### Selected passage

|Publication number||US5245183 A|
|Application number||US 07/942,894|
|Publication date||Sep 14, 1993|
|Filing date||Sep 10, 1992|
|Priority date||Sep 10, 1992|
|Publication number||07942894, 942894, US 5245183 A, US 5245183A, US-A-5245183, US5245183 A, US5245183A|
|Inventors||Thomas G. Anderson, Henry G. Kling|
|Original Assignee||The United States Of America As Represented By The Secretary Of The Army|
|Export Citation||BiBTeX, EndNote, RefMan|
|Patent Citations (5), Referenced by (1), Classifications (5), Legal Events (5)|
|External Links: USPTO, USPTO Assignment, Espacenet|
1. Field of the Invention
The present invention generally relates to photodetector mountings for special telescopic gun sights, and more specifically, to sights mounted in high vibration environments, such as in helicopters.
2. Description of Prior Art
The Army's helicopter gunships include camera systems boresighted with one or more of their guns to determine their overall effectiveness and provide a permanent record of damage to specific targets. To provide special optical sights for these guns, the film carrier in the camera system can be temporarily replaced by a gimbal mounted detector. The camera optics, which remain firmly mounted to the helicopter, are used by the special sight to focus a target image on the detector. This arrangement is described in U.S. Pat. No. 5,138,156 entitled "Vibration Tolerant Boresight Mechanism" by John E. Lee, et al., to issue on Aug. 11, 1992.

######

→ Aim A:
State how many lines of the records contain the string "width", giving only the number.
The records have no connection to the patent text.

### The records

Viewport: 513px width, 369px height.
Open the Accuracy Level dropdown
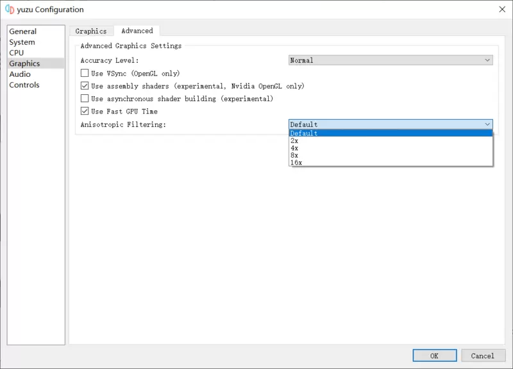391,60
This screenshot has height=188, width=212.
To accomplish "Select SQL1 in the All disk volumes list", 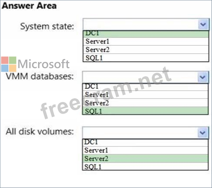I will click(x=145, y=166).
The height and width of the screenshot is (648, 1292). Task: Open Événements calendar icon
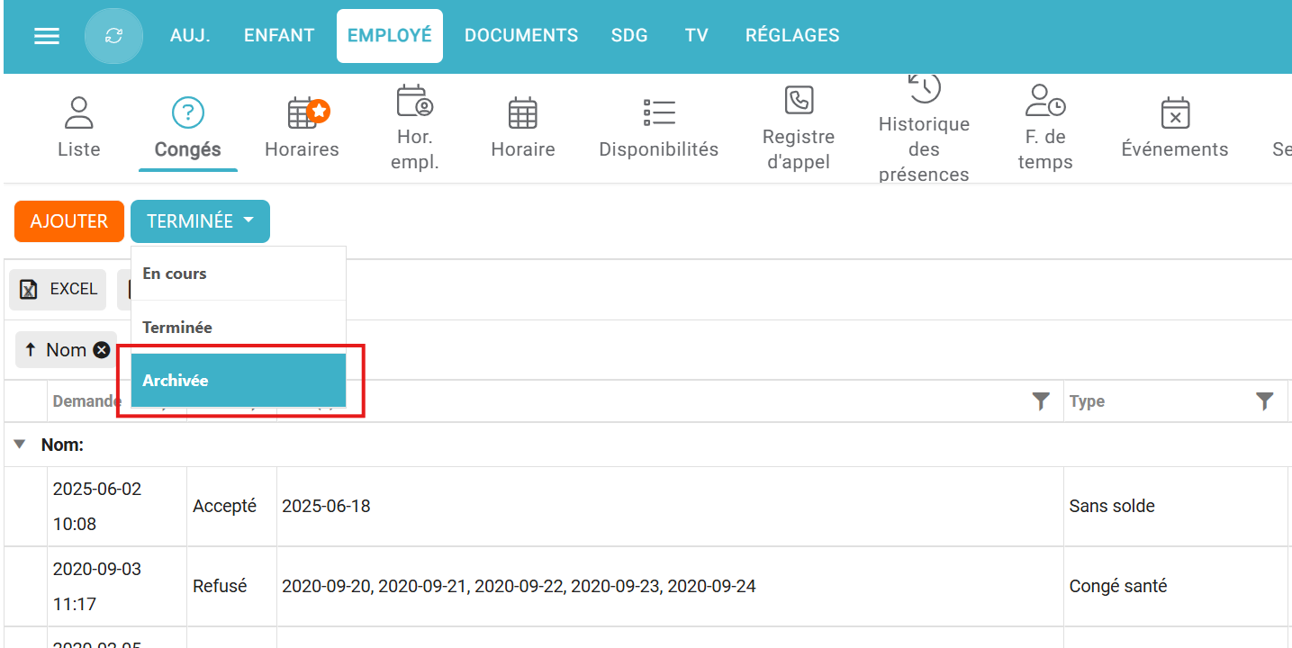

######

→ Aim B:
Repeat word for word the portion of the patent text between "2. Description of" and "Aug. 11, 1992.", inclusive.

→ Task answer A:
3

→ Task answer B:
2. Description of Prior Art
The Army's helicopter gunships include camera systems boresighted with one or more of their guns to determine their overall effectiveness and provide a permanent record of damage to specific targets. To provide special optical sights for these guns, the film carrier in the camera system can be temporarily replaced by a gimbal mounted detector. The camera optics, which remain firmly mounted to the helicopter, are used by the special sight to focus a target image on the detector. This arrangement is described in U.S. Pat. No. 5,138,156 entitled "Vibration Tolerant Boresight Mechanism" by John E. Lee, et al., to issue on Aug. 11, 1992.